Without a satellite meter, it’s not possible to tell whether or not you’re getting enough line loss to need an amplifier.  But if you start receiving 771 errors when watching, or see long stretches of unexpected black, the culprit is often line loss.  Installation of the LA144 and 4SATPL will stabilize your installation and keep things running smoothly.

Special Considerations for Whole-Home Viewing

DIRECTV’s Whole-Home Viewing service is designed to work around a single SWM8 or SWiM-16 multiswitch.  While it is possible to use Cinema Connection Kits (DECABBs) to bridge separate DECA clouds, there are some issues with which you should be aware.

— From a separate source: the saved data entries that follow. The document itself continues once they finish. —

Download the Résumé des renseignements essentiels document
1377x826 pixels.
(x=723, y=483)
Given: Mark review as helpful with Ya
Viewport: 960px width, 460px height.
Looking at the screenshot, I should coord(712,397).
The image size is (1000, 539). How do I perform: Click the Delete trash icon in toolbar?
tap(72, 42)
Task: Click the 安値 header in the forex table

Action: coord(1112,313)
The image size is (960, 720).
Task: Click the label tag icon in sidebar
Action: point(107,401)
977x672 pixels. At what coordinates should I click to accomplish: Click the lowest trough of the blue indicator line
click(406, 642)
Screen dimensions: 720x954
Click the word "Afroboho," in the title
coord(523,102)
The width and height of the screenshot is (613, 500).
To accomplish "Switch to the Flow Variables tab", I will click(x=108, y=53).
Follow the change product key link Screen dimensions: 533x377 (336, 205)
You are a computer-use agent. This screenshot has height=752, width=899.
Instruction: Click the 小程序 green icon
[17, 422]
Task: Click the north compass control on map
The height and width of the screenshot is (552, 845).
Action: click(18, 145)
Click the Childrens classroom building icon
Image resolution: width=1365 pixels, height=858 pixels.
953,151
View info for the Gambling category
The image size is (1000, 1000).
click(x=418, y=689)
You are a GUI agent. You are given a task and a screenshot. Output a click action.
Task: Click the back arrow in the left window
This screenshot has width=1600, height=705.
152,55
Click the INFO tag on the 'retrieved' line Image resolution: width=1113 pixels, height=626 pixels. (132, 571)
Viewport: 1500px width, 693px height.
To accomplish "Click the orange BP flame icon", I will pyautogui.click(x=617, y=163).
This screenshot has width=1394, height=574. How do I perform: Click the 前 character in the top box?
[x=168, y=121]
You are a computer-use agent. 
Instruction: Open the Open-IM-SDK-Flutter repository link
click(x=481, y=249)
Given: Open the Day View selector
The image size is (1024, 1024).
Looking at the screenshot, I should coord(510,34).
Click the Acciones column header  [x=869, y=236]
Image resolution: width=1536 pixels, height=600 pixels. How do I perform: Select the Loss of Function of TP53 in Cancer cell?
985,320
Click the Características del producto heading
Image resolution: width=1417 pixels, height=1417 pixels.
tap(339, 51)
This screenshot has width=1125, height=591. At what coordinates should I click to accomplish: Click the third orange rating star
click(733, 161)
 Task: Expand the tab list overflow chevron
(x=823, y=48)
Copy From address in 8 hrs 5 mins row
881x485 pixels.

SWM-32 is Not Recommended for Whole-Home Viewing

The SWM-32 is designed for multi-unit residential use and was not designed with Whole-Home Viewing in mind. While Whole-Home Viewing service will usually work with a SWiM-32, four Cinema Connection Kits must be connected via a switch.  Use one CCK from each SWM output.  The internal wiring of the SWM-32 is not certified to work with Whole-Home Viewing and any Whole-Home Viewing application using a SWM-32 will be unsupported. 

It Might Not be Possible to See More than Eight DVRs

Depending on random factors, which might be impossible to avoid, you might not see more than eight DVRs in your setup.  If possible, try to build your Whole-Home Viewing system so that one Genie and seven HR24s are sufficient.  This yields the ability to record 19 channels simultaneously.  If you need more than that, you can add additional DVRs, but some receivers might not be able to see them.


Seeing more than 16 tuners in a home is becoming more and more common.  While it has always been possible to use equipment intended for commercial buildings to get more than 16 tuners in the home, DIRECTV’s whole-home service adds another layer of complexity.  While there are no current solutions for a supported whole-home setup with more than 16 tuners, it’s possible to get some Whole-Home Viewing function.  In conclusion, it’s important to remember to:

  • Avoid long cable runs and unused cables when possible.
  • Terminate any unused connections.
  • Use the smallest splitter possible.
  • Be aware of the effects of signal loss.

Most of all, remember that almost all these methods are unsupported by DIRECTV.  If you are comfortable with this level of wiring, you probably have as much knowledge as many DIRECTV technicians, and you should not expect to get support for this sort of system.